Y la difusión de esta sucesión de picardías del primer ministro había comenzado a horadar la base electoral de los tories. Jonhson había arrasado en 2019, pero los laboristas ganaron con amplitud en las municipales de mayo pasado. Y en política todo se perdona, menos una derrota que, además, hace prever mayores caídas a nivel general.
¿Se puede esperar un gran cambio en el Reino Unido a partir de ahora? No conviene apostar a eso. Cualquiera que reemplace a Johnson dentro de su partido está tan comprometido como él en una sociedad indivisible con EEUU, de modo nada será diferente en el apoyo a Ucrania contra Rusia. Y si se dieran elecciones y ganara el Partido Laborista, el actual líder, Keir Starmer, comparte esa misma posición.
Para proteger nuestros valores y nuestra seguridad debemos ser firmes en nuestra oposición a la agresión rusa.
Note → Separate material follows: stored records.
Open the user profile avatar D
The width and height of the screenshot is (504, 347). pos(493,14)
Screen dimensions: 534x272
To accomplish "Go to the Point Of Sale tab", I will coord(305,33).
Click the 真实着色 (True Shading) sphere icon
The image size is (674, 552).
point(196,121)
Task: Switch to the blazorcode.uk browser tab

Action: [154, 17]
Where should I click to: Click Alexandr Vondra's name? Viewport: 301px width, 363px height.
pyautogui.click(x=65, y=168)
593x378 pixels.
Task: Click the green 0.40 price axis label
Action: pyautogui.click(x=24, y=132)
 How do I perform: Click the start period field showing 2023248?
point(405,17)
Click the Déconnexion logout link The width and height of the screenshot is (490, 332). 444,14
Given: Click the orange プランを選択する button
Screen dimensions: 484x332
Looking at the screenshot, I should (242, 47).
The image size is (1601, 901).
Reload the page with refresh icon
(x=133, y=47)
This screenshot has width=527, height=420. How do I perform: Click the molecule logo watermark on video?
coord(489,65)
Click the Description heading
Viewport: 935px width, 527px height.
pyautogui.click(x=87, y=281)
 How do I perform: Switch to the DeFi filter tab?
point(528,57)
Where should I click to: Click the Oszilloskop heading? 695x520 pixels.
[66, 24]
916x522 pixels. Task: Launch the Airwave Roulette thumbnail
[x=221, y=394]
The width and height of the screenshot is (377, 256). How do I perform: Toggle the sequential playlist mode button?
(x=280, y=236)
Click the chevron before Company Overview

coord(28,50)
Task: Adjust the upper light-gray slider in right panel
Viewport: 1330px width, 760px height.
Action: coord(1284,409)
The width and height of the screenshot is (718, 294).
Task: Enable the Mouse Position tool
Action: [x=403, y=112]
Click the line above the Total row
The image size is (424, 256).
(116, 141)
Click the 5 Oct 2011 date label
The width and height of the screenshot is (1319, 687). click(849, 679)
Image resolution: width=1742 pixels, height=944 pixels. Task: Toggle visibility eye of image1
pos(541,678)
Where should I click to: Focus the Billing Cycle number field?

Debemos apoyar a nuestros aliados ucranianos. Y debemos poner nuestra propia casa en orden.
Escribió Starmer ya en enero.
En cuanto a un asunto crucial para Argentina, tampoco en el caso Malvinas habría que esperar algo diferente. El laborista dijo ni bien asumió el cargo, en abril de 2020, que esa agrupación sostiene el derecho de los isleños a la autodeterminación. Con su antecesor en el cargo, Jeremy Corbyn podría haberse esperado otra cosa. Pero pronto se lo sacaron del medio a base de fake-news–
El otro tema candente para cualquier nuevo inquilino en el 10 de Downing Street es el del diálogo con Europa sobre Irlanda del Norte, a partir de las consecuencias del Brexit. Y allí Johnson también supo cosechar enemigos que ahora se relamen.
El reinado de Boris Johnson termina en desgracia, al igual que su amigo Donald Trump. ¿El fin de una era de populismo transatlántico? Ojala. Las relaciones entre la UE y el Reino Unido sufrieron enormemente con la elección de Brexit de Johnson. ¡Las cosas sólo pueden mejorar!
Tuiteó el belga Guy Verhofstadt, excoordinador del Brexit en el Parlamento europeo.